● Work item
So that nothing is lost, write out all the lines below exactly.

● Raw data
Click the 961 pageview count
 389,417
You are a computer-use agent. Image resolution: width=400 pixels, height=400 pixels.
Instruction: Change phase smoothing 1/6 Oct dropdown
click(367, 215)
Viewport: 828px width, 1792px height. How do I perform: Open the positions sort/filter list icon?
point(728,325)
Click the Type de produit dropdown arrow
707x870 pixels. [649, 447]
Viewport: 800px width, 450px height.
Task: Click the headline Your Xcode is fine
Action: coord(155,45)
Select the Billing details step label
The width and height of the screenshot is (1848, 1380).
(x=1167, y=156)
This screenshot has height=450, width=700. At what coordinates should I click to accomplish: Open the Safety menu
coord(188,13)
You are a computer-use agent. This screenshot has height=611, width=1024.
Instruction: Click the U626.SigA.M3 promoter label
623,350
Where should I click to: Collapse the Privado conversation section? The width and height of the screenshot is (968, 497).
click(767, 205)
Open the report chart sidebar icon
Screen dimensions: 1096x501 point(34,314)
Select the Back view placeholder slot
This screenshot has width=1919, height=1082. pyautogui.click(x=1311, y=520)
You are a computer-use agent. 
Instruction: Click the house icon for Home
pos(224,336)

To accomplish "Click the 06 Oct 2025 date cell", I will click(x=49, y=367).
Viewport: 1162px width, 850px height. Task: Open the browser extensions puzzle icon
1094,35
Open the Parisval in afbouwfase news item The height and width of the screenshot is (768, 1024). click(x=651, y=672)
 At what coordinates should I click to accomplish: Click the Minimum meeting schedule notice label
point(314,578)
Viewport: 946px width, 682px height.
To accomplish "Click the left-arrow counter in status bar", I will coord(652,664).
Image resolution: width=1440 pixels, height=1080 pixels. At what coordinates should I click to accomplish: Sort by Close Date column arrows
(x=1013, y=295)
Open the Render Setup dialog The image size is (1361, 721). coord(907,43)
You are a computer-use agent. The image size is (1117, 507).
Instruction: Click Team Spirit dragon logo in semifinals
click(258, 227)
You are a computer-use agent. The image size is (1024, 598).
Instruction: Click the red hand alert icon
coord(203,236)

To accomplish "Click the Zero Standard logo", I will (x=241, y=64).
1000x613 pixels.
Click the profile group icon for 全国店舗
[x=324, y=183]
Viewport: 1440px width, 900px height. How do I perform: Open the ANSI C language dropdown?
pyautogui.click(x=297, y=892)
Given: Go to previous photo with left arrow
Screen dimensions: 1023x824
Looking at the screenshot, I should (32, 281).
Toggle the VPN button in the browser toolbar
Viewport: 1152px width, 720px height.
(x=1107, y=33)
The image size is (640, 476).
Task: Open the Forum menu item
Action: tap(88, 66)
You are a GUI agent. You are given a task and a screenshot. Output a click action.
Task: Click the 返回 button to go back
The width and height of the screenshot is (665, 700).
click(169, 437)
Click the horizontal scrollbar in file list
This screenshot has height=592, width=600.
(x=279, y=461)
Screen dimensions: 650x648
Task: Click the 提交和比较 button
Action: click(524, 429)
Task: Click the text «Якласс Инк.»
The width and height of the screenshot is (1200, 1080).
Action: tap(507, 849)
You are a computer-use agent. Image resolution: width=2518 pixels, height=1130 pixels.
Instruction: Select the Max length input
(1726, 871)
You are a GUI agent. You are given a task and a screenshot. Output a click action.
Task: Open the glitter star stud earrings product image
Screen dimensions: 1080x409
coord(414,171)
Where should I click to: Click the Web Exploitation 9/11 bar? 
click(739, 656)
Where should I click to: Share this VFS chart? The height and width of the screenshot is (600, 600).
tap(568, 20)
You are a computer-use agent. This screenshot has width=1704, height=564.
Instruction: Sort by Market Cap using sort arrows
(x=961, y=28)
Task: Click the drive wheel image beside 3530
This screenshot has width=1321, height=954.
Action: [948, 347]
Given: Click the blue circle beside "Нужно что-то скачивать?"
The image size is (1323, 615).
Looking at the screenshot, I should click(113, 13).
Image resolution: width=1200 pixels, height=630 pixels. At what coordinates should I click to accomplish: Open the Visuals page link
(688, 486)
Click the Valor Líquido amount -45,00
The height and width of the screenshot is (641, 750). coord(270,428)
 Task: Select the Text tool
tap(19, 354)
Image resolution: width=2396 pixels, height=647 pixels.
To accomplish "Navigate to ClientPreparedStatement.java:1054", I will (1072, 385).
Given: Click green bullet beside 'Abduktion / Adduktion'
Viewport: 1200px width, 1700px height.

● Finished exercise
Click the 961 pageview count
 389,417
You are a computer-use agent. Image resolution: width=400 pixels, height=400 pixels.
Instruction: Change phase smoothing 1/6 Oct dropdown
click(367, 215)
Viewport: 828px width, 1792px height. How do I perform: Open the positions sort/filter list icon?
point(728,325)
Click the Type de produit dropdown arrow
707x870 pixels. [649, 447]
Viewport: 800px width, 450px height.
Task: Click the headline Your Xcode is fine
Action: coord(155,45)
Select the Billing details step label
The width and height of the screenshot is (1848, 1380).
(x=1167, y=156)
This screenshot has height=450, width=700. At what coordinates should I click to accomplish: Open the Safety menu
coord(188,13)
You are a computer-use agent. This screenshot has height=611, width=1024.
Instruction: Click the U626.SigA.M3 promoter label
623,350
Where should I click to: Collapse the Privado conversation section? The width and height of the screenshot is (968, 497).
click(767, 205)
Open the report chart sidebar icon
Screen dimensions: 1096x501 point(34,314)
Select the Back view placeholder slot
This screenshot has width=1919, height=1082. pyautogui.click(x=1311, y=520)
You are a computer-use agent. 
Instruction: Click the house icon for Home
pos(224,336)

To accomplish "Click the 06 Oct 2025 date cell", I will click(x=49, y=367).
Viewport: 1162px width, 850px height. Task: Open the browser extensions puzzle icon
1094,35
Open the Parisval in afbouwfase news item The height and width of the screenshot is (768, 1024). click(x=651, y=672)
 At what coordinates should I click to accomplish: Click the Minimum meeting schedule notice label
point(314,578)
Viewport: 946px width, 682px height.
To accomplish "Click the left-arrow counter in status bar", I will coord(652,664).
Image resolution: width=1440 pixels, height=1080 pixels. At what coordinates should I click to accomplish: Sort by Close Date column arrows
(x=1013, y=295)
Open the Render Setup dialog The image size is (1361, 721). coord(907,43)
You are a computer-use agent. The image size is (1117, 507).
Instruction: Click Team Spirit dragon logo in semifinals
click(258, 227)
You are a computer-use agent. The image size is (1024, 598).
Instruction: Click the red hand alert icon
coord(203,236)

To accomplish "Click the Zero Standard logo", I will (x=241, y=64).
1000x613 pixels.
Click the profile group icon for 全国店舗
[x=324, y=183]
Viewport: 1440px width, 900px height. How do I perform: Open the ANSI C language dropdown?
pyautogui.click(x=297, y=892)
Given: Go to previous photo with left arrow
Screen dimensions: 1023x824
Looking at the screenshot, I should (32, 281).
Toggle the VPN button in the browser toolbar
Viewport: 1152px width, 720px height.
(x=1107, y=33)
The image size is (640, 476).
Task: Open the Forum menu item
Action: tap(88, 66)
You are a GUI agent. You are given a task and a screenshot. Output a click action.
Task: Click the 返回 button to go back
The width and height of the screenshot is (665, 700).
click(169, 437)
Click the horizontal scrollbar in file list
This screenshot has height=592, width=600.
(x=279, y=461)
Screen dimensions: 650x648
Task: Click the 提交和比较 button
Action: click(524, 429)
Task: Click the text «Якласс Инк.»
The width and height of the screenshot is (1200, 1080).
Action: tap(507, 849)
You are a computer-use agent. Image resolution: width=2518 pixels, height=1130 pixels.
Instruction: Select the Max length input
(1726, 871)
You are a GUI agent. You are given a task and a screenshot. Output a click action.
Task: Open the glitter star stud earrings product image
Screen dimensions: 1080x409
coord(414,171)
Where should I click to: Click the Web Exploitation 9/11 bar? 
click(739, 656)
Where should I click to: Share this VFS chart? The height and width of the screenshot is (600, 600).
tap(568, 20)
You are a computer-use agent. This screenshot has width=1704, height=564.
Instruction: Sort by Market Cap using sort arrows
(x=961, y=28)
Task: Click the drive wheel image beside 3530
This screenshot has width=1321, height=954.
Action: [948, 347]
Given: Click the blue circle beside "Нужно что-то скачивать?"
The image size is (1323, 615).
Looking at the screenshot, I should click(113, 13).
Image resolution: width=1200 pixels, height=630 pixels. At what coordinates should I click to accomplish: Open the Visuals page link
(688, 486)
Click the Valor Líquido amount -45,00
The height and width of the screenshot is (641, 750). coord(270,428)
 Task: Select the Text tool
tap(19, 354)
Image resolution: width=2396 pixels, height=647 pixels.
To accomplish "Navigate to ClientPreparedStatement.java:1054", I will (1072, 385).
Given: Click green bullet beside 'Abduktion / Adduktion'
Viewport: 1200px width, 1700px height.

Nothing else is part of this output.